*EXERCISE DESCRIPTION:* Look through the data below. Collect every line where the word "agent" occurs.

*GIVEN RECORDS:*
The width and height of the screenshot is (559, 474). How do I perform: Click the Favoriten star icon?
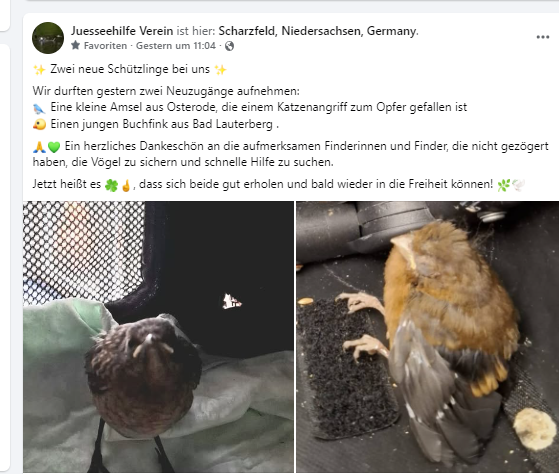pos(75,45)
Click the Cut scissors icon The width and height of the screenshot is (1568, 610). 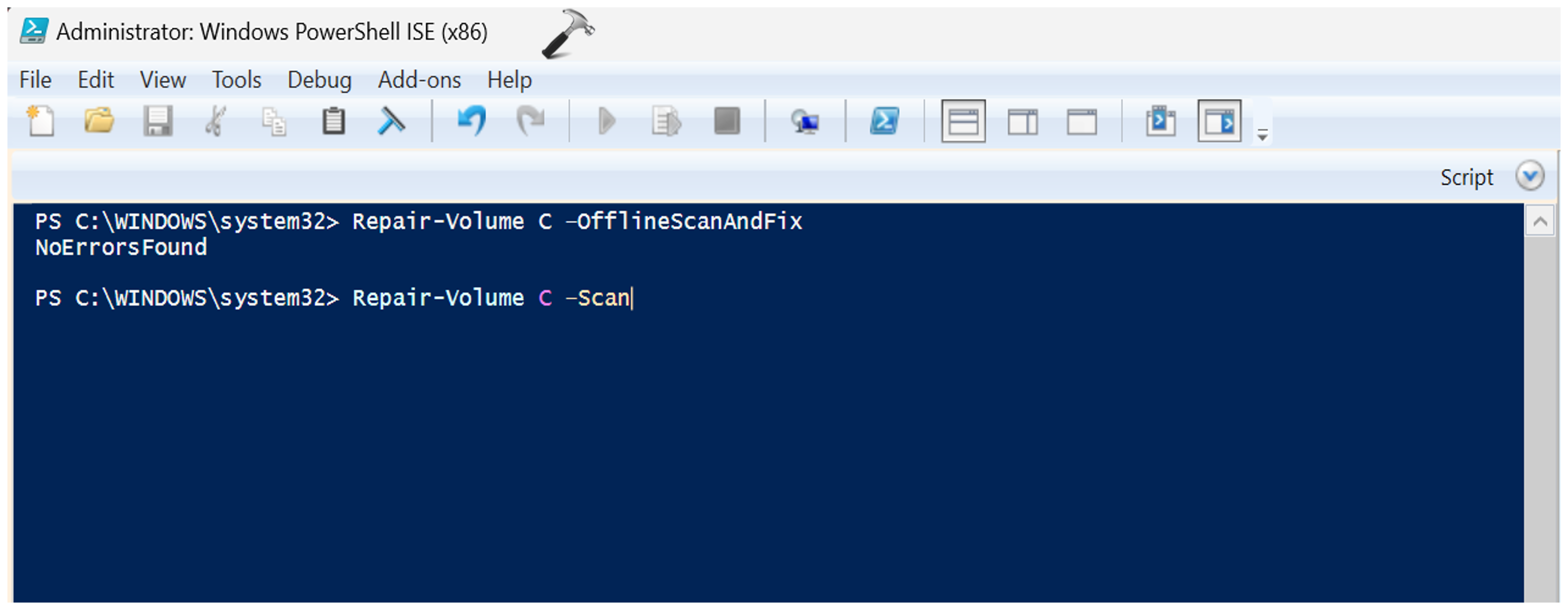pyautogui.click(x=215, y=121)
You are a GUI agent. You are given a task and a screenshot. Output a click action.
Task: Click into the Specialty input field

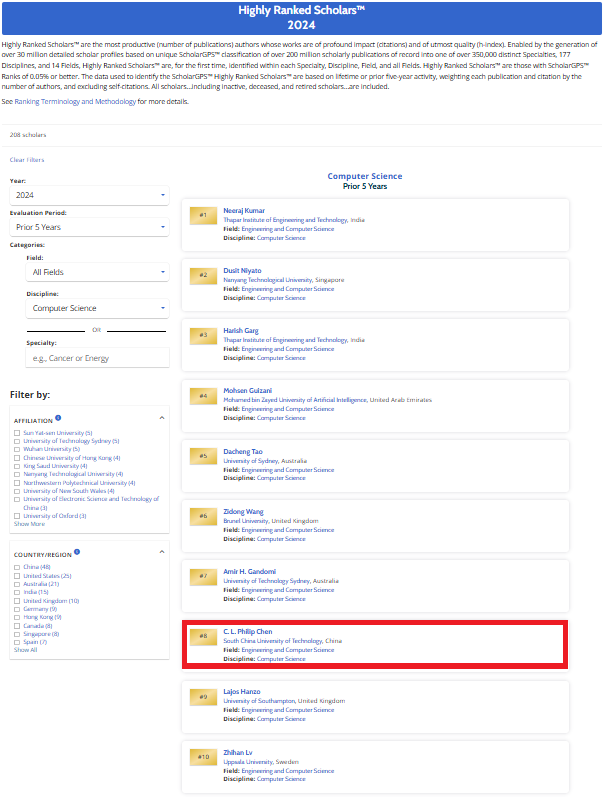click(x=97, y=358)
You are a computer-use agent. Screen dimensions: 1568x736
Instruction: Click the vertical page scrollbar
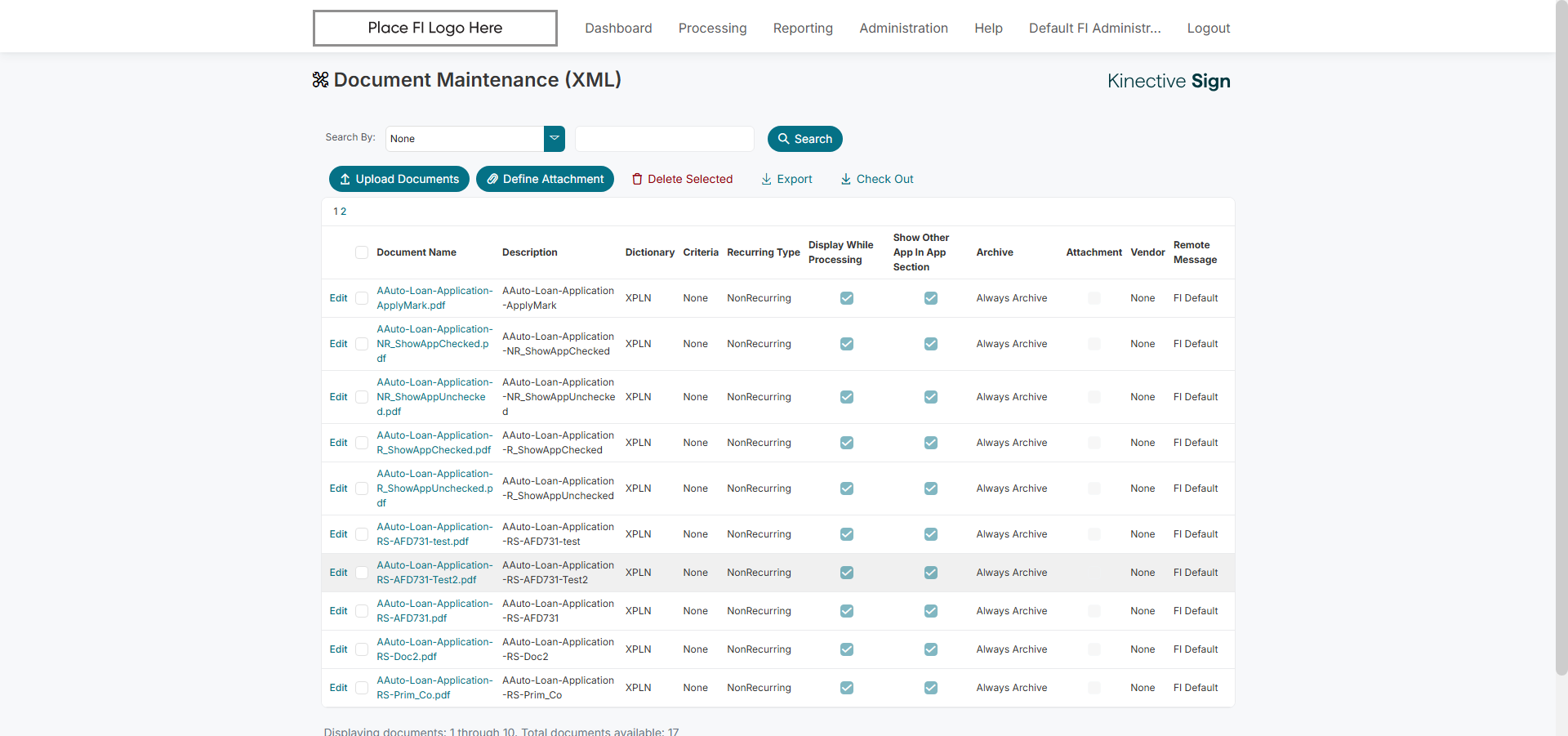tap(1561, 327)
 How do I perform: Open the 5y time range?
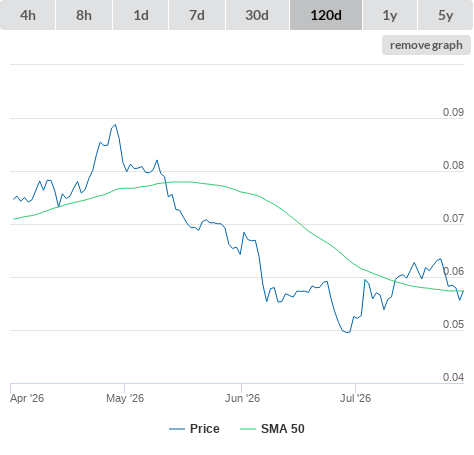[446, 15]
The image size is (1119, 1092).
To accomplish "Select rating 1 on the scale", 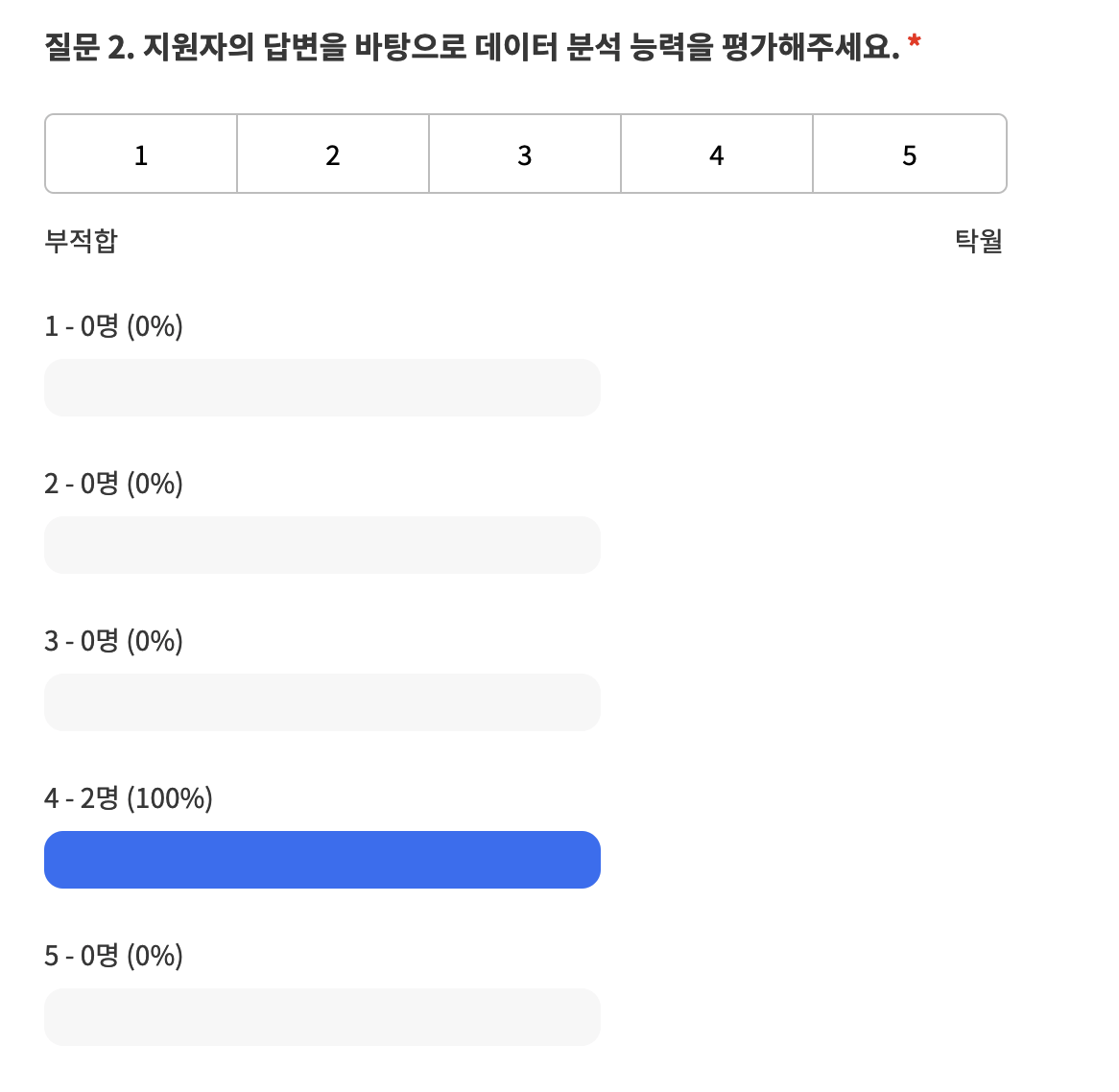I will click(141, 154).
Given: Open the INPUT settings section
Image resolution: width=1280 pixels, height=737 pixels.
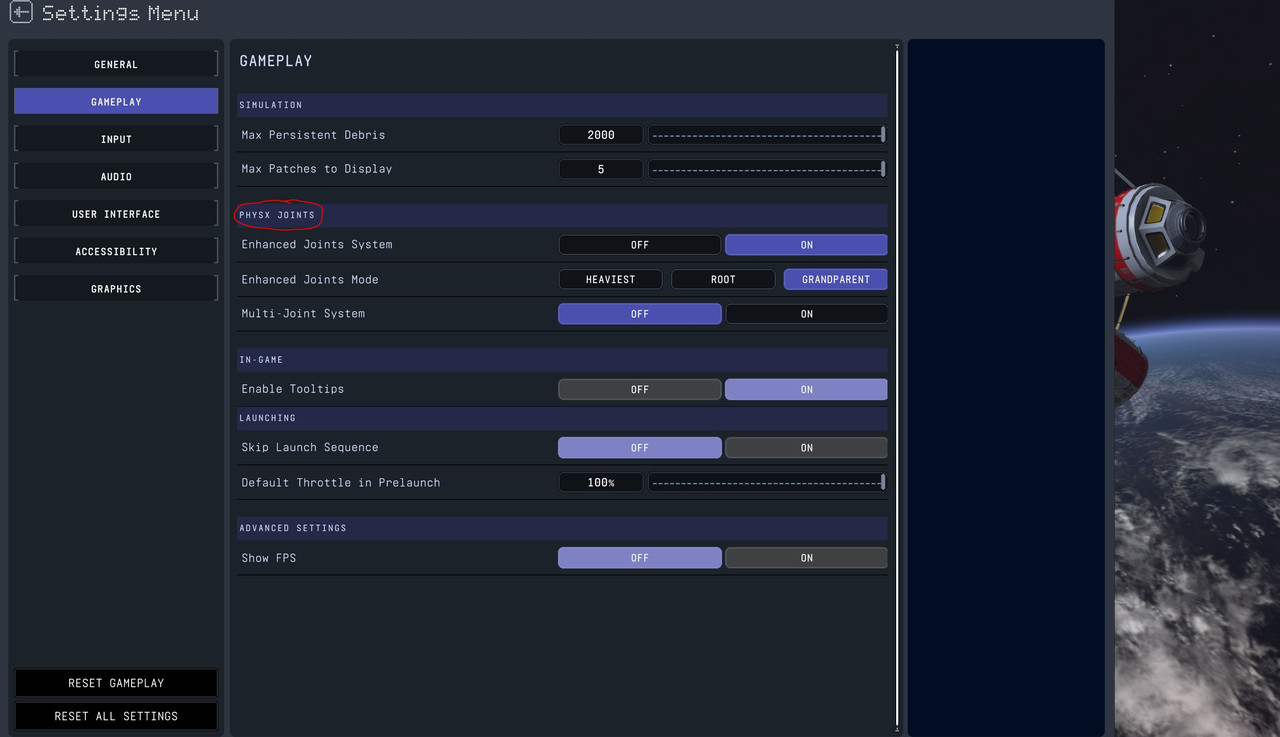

*SOLUTION TO THIS TASK:*
You are a GUI agent. You are given a task and a screenshot. Output a click action.
You are a computer-use agent. Screen dimensions: 1568x736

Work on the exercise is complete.